Speaking at a Law Week breakfast hosted by Minter Ellison in Sydney this morning (18 May), McCallum - who is totally blind - spoke of his work as Chair of the UN Committee on the Rights of Persons with Disabilities (CRPD) and how a lack of funding coupled with a growing number of treaty bodies is crippling the system.
McCallum said that while he firmly believes in the UN and what it stands for, the fact that the number of treaty bodies has increased from five to nine over the last 10 years, with another two to be established shortly, means that UN funds are being stretched beyond breaking point. As such, many countries are unable to meet their reporting obligations, making the treaty system futile.
"Conventions are words on paper, and we want to make them living," said McCallum. "And the only way to do that is if nations [meet their reporting requirements]."
However, McCallum said that it is generally considered a victory if only 50 per cent of countries which are party to a UN treaty meet their reporting requirements, and the number of nations able to fund staff to fulfill reporting obligations under a growing number of treaties is dwindling.
"The nations that we want to report [to us] are often smaller and poorer nations," said McCallum. "The system will grind to a halt unless something is done."
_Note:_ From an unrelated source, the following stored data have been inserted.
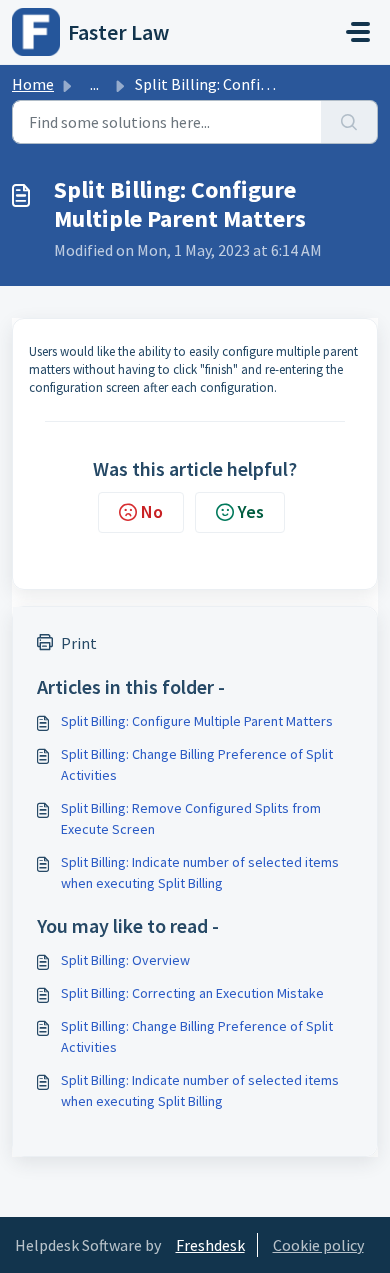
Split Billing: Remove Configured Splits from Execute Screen (191, 818)
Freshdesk (210, 1245)
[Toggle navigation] (358, 32)
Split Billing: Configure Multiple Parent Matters (197, 721)
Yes (251, 511)
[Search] (349, 122)
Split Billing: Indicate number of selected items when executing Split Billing (200, 872)
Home (33, 84)
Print (79, 643)
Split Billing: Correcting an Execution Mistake (192, 993)
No (152, 511)
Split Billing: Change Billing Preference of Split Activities (197, 764)
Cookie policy (318, 1245)
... (94, 84)
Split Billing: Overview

McCallum also spoke of the importance of Non-Governmental Organisations (NGOs) in ensuring that the true situation about human rights in any given country comes to light.
"When governments report, the temptation is to look as good as possible," he said. "Most countries don't want to hang out all their dirty washing at once ... We rely on alternative reports from NGOs."
McCallum, who also teaches law at the University of Sydney and consultant at HWL Ebsworth, said being a part of the CRPD is an "extraordinary privilege".
A review of the treaty system, of which McCallum will be a part, is currently being planned.